On read volume targets: a fixed target for the contract term, not one that escalates annually based on assumed throughput improvements.
On subspecialty mix: explicit language defining the percentage of scheduled time dedicated to your trained subspecialty.
On call coverage: defined frequency cap, defined volume cap per shift, and per-read or per-shift premium for off-hours coverage.
What to ask before you sign
Four specific questions worth getting answered in writing before you commit to a radiology contract:
- Was the wRVU threshold in this contract benchmarked against 2025 or 2026 MGMA values, given the 2.5% CMS efficiency adjustment to procedural codes?
- Is the read volume target fixed for the contract term, or does it escalate over time based on assumed throughput improvements?
- What percentage of my scheduled time will be dedicated to my trained subspecialty (interventional, neuroradiology, body imaging, etc.)?
- What is the call coverage structure (on-site versus teleradiology), what is the maximum read volume per call shift, and is there per-shift premium pay?
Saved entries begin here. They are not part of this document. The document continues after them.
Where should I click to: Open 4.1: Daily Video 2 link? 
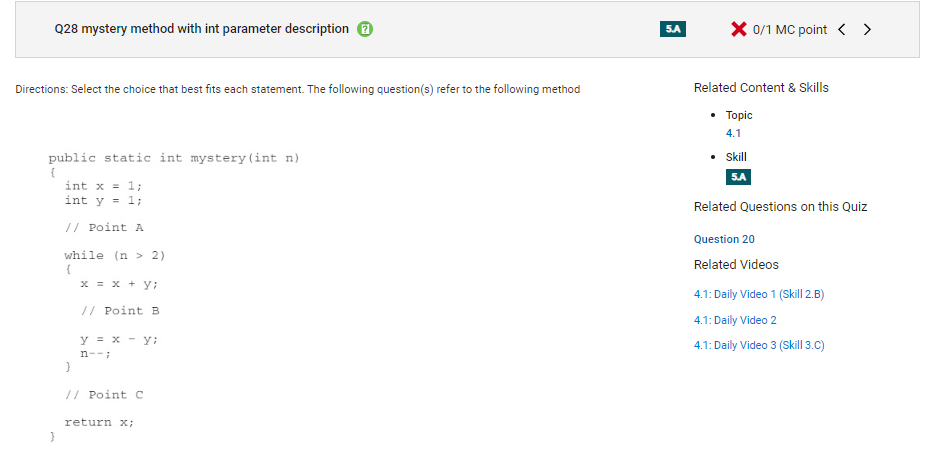735,320
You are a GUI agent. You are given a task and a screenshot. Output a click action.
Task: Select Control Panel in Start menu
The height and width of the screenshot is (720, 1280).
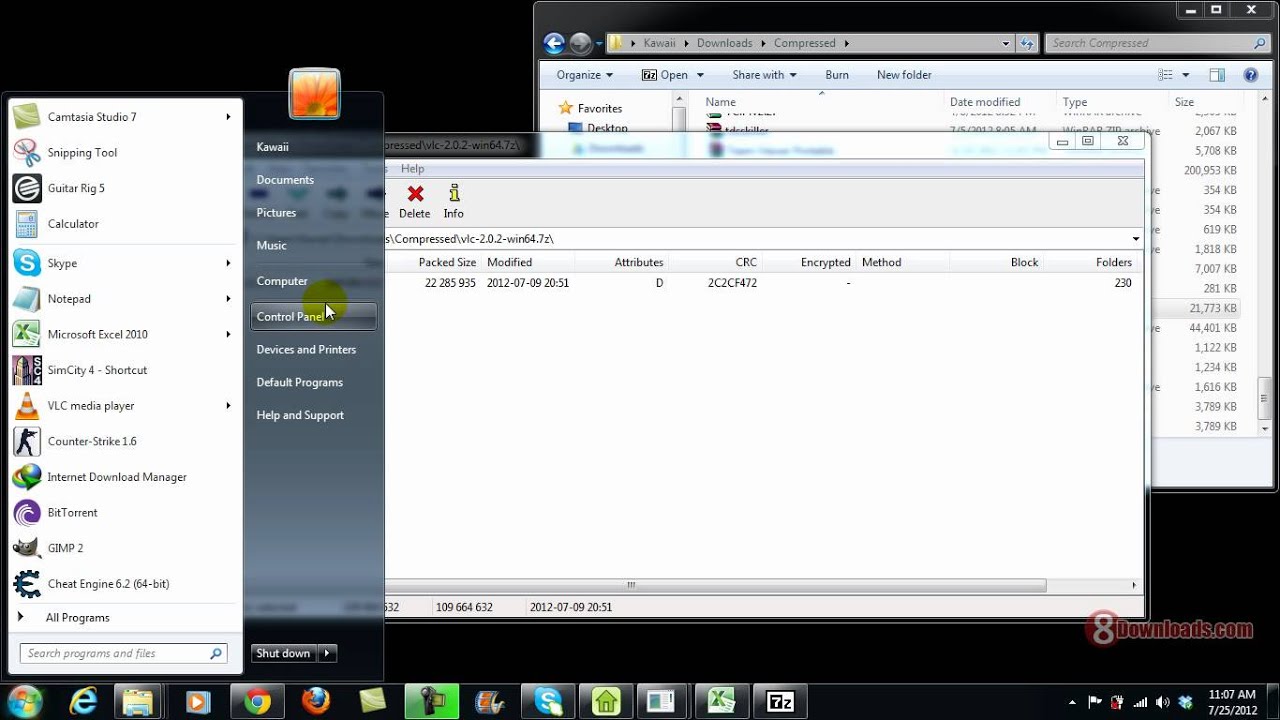[x=313, y=316]
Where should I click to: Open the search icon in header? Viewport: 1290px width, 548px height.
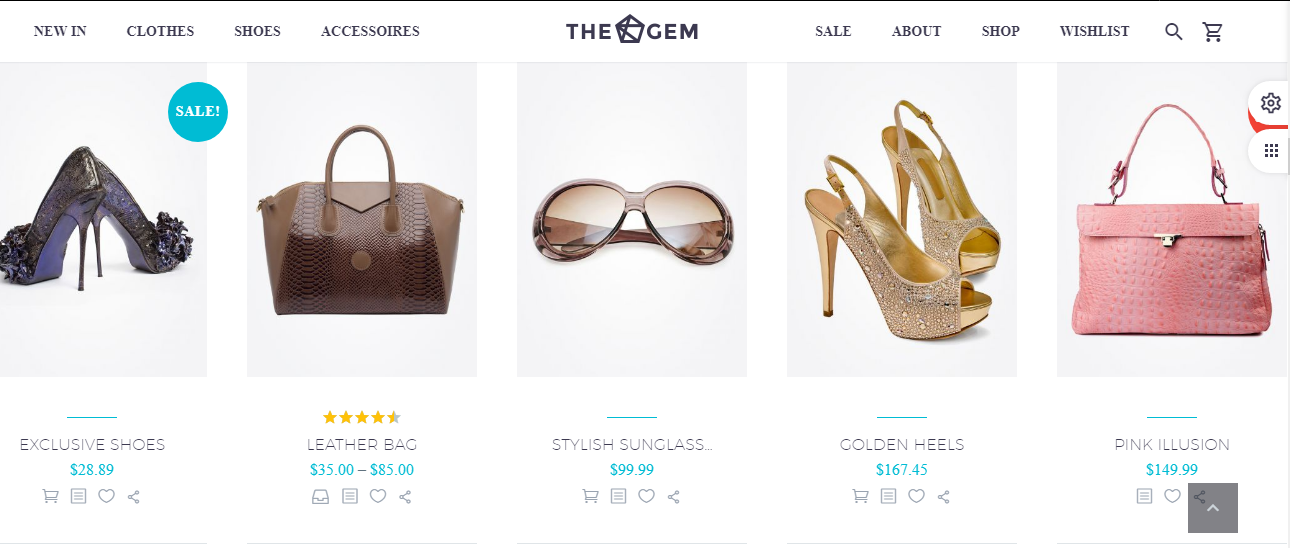pos(1174,32)
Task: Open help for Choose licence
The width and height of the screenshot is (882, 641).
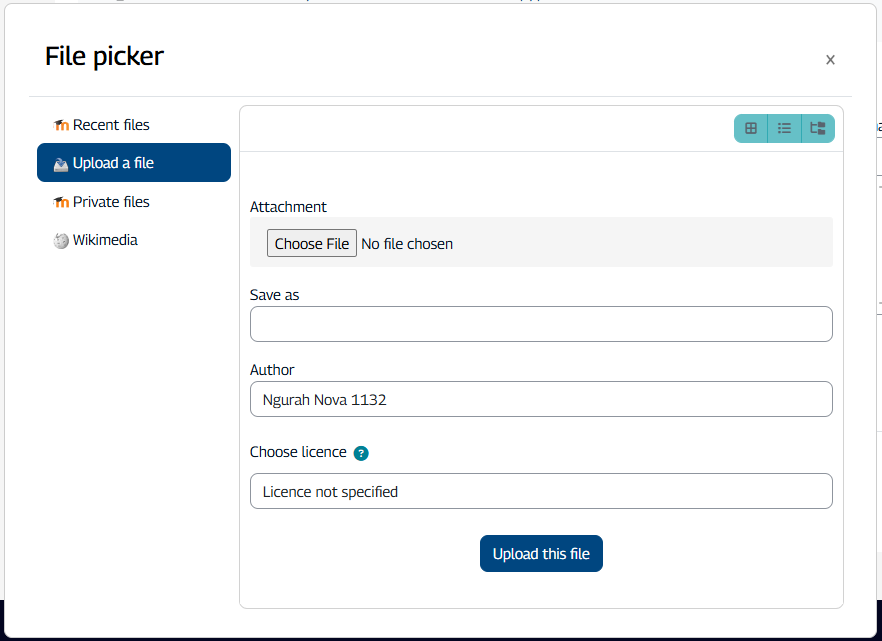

These are reasonable questions. Vague answers on threshold escalation, subspecialty mix, or call structure tell you exactly how the math will work in practice.
Want to know how your specific radiology contract compares to these benchmarks? FairRVU runs the full analysis in 60 seconds — wRVU threshold percentile, 2026 CMS adjustment impact, subspecialty mix evaluation, and call coverage analysis. Your contract is permanently deleted after processing.
Frequently asked questions
What is the median radiology compensation in 2026?
The median radiologist produces approximately 11,950 wRVUs annually at $45/wRVU based on 2025 MGMA data, with total compensation at the median running $485,000-$535,000. The 75th percentile is 14,500 wRVUs and the 90th percentile is 17,500.
Why does the 2026 CMS adjustment hit radiology so hard?
Virtually all imaging interpretation codes (CT, MRI, ultrasound, plain film) are non-time-based procedural codes subject to the 2.5% efficiency adjustment. For a radiologist at the median, the same read volume in 2026 generates ~$13,500 less in annual wRVU credit than it would have under 2025 values. Always confirm whether your contract threshold reflects 2025 or 2026 values.
Why is the radiology $/wRVU rate lower than procedural specialties?
Radiologists produce significantly more wRVUs per year than most clinical physicians (median 11,950 vs 5,000-7,000 for clinical specialties), so the per-unit rate is structurally lower while total compensation remains competitive at $485,000-$535,000 median. The volume drives the math.
What should radiologists watch for in teleradiology call structure?
Teleradiology call volume can be extreme — 40-80 reads in an 8-hour night shift. Fair contracts define the maximum read volume per call shift, include per-read or per-shift premium pay, and limit the frequency of call shifts per month. Vague language that bundles teleradiology call into base compensation with no volume cap is a financial trap.